Single by Nigel Olsson

from the album Nigel
- B-side: "Living in a Fantasy"
- Released: December 1978
- Genre: Soft rock
- Length: 3:45
- Label: Bang
- Songwriter: Carl Storie
- Producer: Paul Davis

Nigel Olsson singles chronology
| "Say Goodbye to Hollywood" (1978) | "Dancin' Shoes" (1978) | "Little Bit of Soap" (1979) |

= Dancin' Shoes =

"Dancin' Shoes" is a song written by Carl Storie and performed by Nigel Olsson. It reached No. 8 on the U.S. adult contemporary chart and No. 18 on the Billboard pop chart in 1979. The song was featured on his 1979 album, Nigel.

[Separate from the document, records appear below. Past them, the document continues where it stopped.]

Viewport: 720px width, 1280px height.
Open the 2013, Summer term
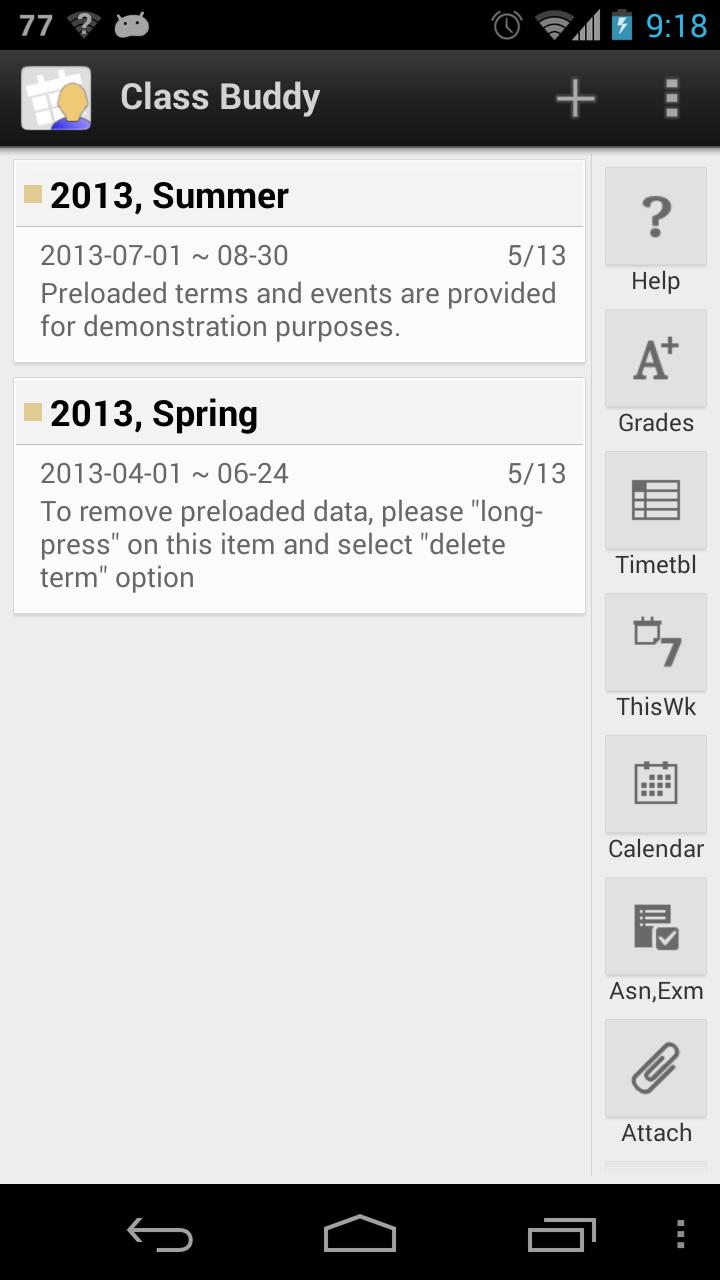[168, 196]
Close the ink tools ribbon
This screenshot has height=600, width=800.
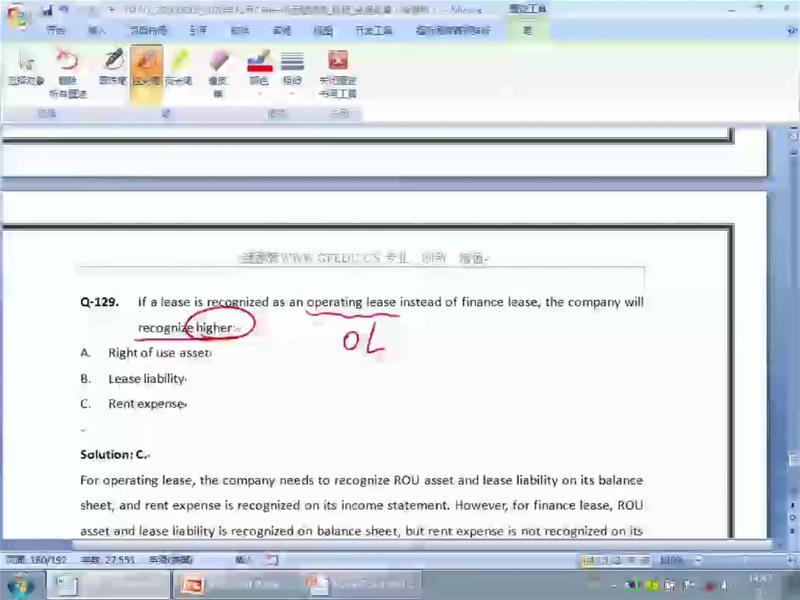coord(338,72)
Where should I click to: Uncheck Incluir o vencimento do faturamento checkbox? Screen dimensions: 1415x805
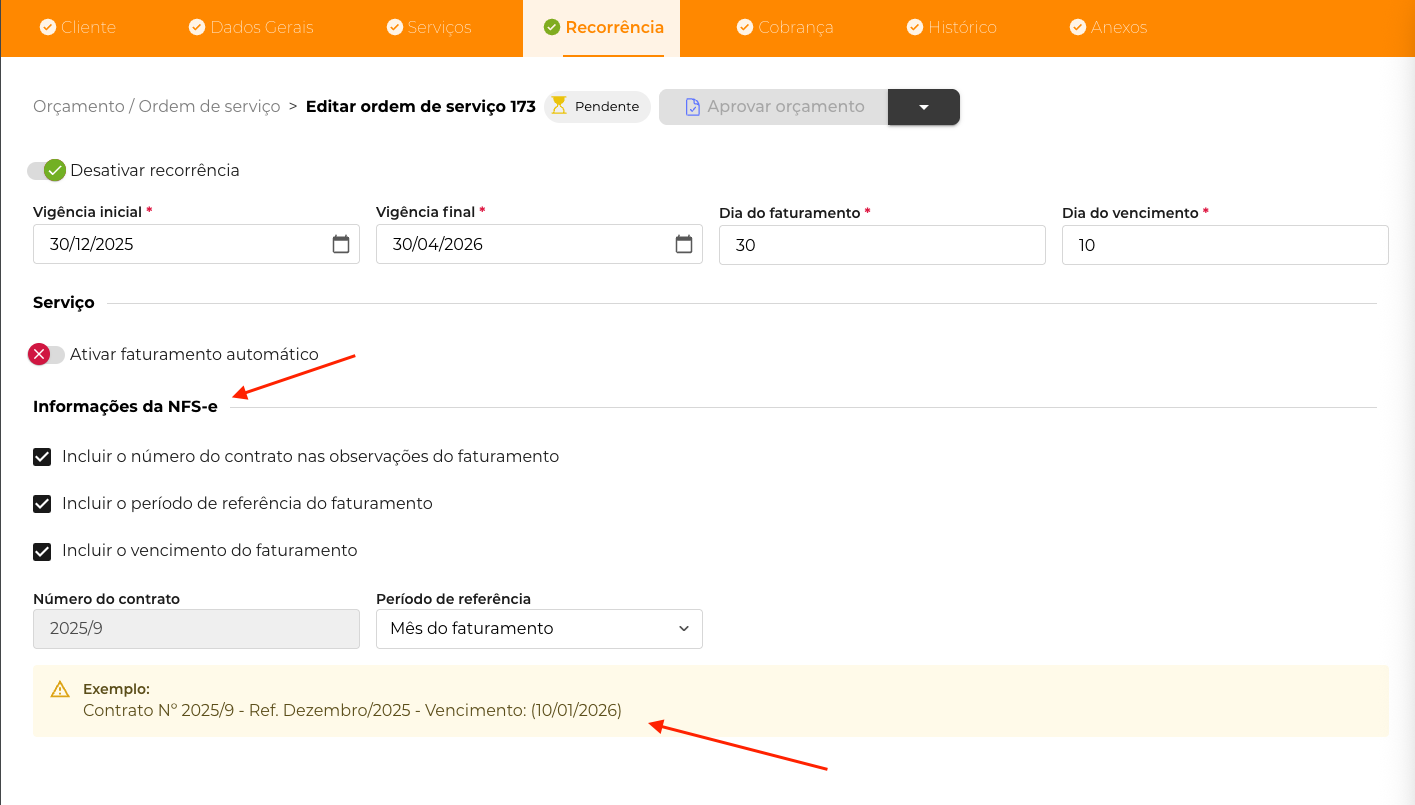click(x=42, y=551)
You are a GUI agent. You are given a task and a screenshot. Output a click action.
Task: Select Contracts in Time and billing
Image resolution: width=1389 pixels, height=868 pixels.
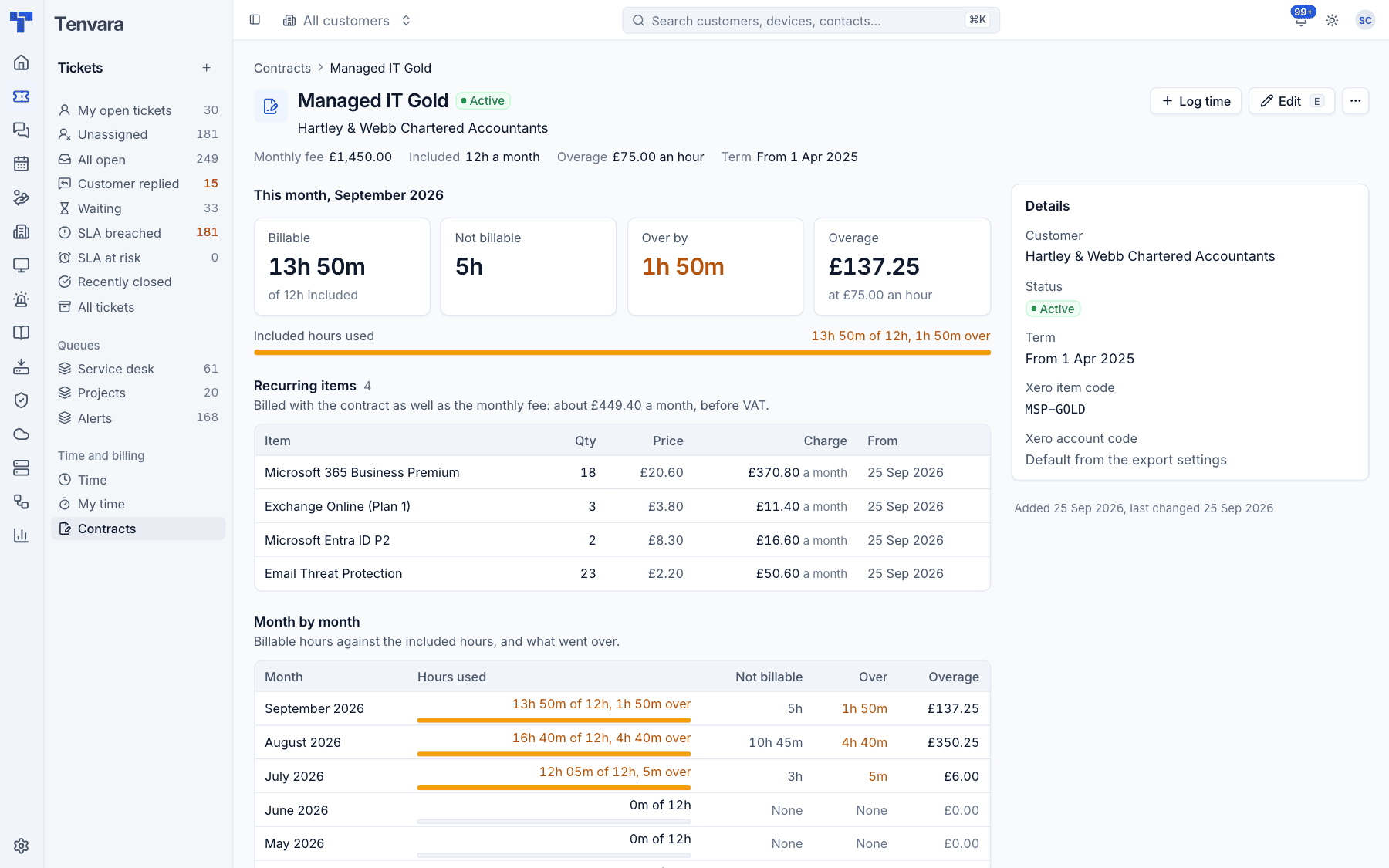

The song was produced by Paul Davis.

The single ranked No. 96 on Billboard's Year-End Hot 100 singles of 1979.

==Charts==
===Weekly charts===

| Chart (1979) | Peak position |
|---|---|
| Australia (Kent Music Report) | 62 |

===Year-end charts===

| Year-end chart (1979) | Rank |
|---|---|
| US Top Pop Singles (Billboard) | 96 |

==Other versions==
- Storie's band, Faith Band, released a version of the song as a single in 1978 at the same time as Olsson's that reached No. 54 on the Billboard Hot 100.
- Hughie Thomasson released a version of the song on his 1999 album, So Low.